Stored data entries:
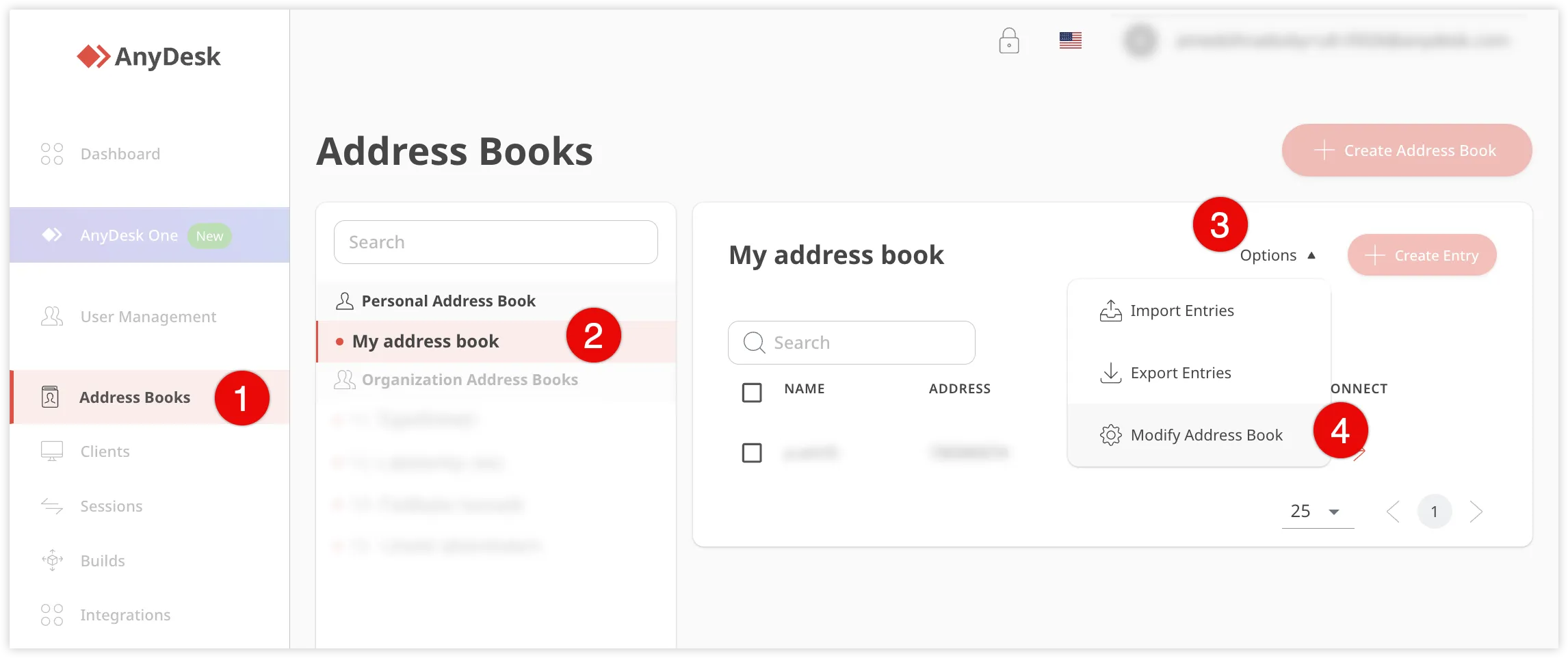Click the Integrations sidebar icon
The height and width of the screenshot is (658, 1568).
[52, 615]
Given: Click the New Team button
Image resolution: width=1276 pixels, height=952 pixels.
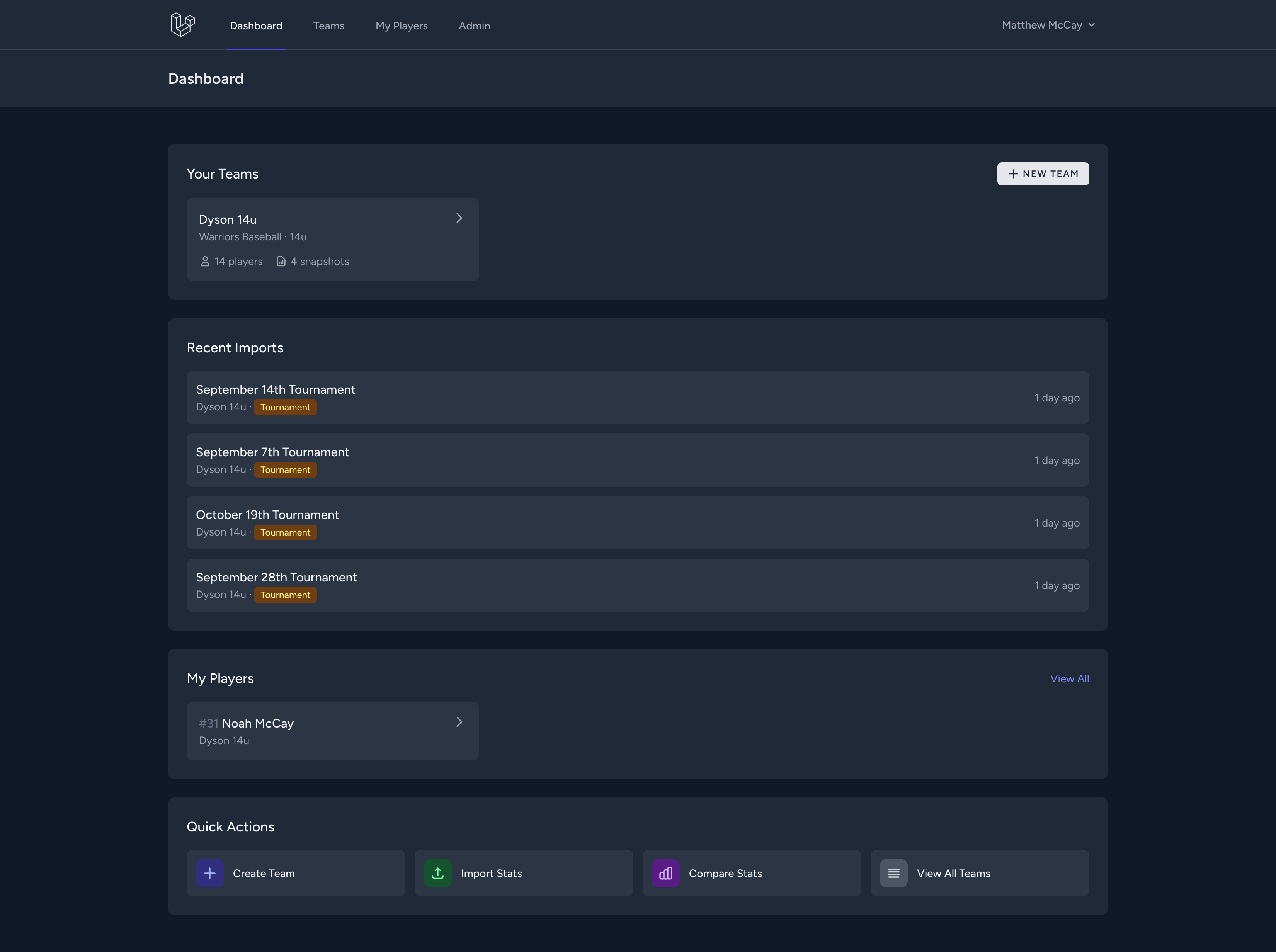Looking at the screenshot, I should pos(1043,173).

• **Your goal**
Copy out every item above word for word, leaving out the pictures.

• **Correct response**
Click the Integrations sidebar icon
The height and width of the screenshot is (658, 1568).
[52, 615]
Given: Click the New Team button
Image resolution: width=1276 pixels, height=952 pixels.
Looking at the screenshot, I should pos(1043,173).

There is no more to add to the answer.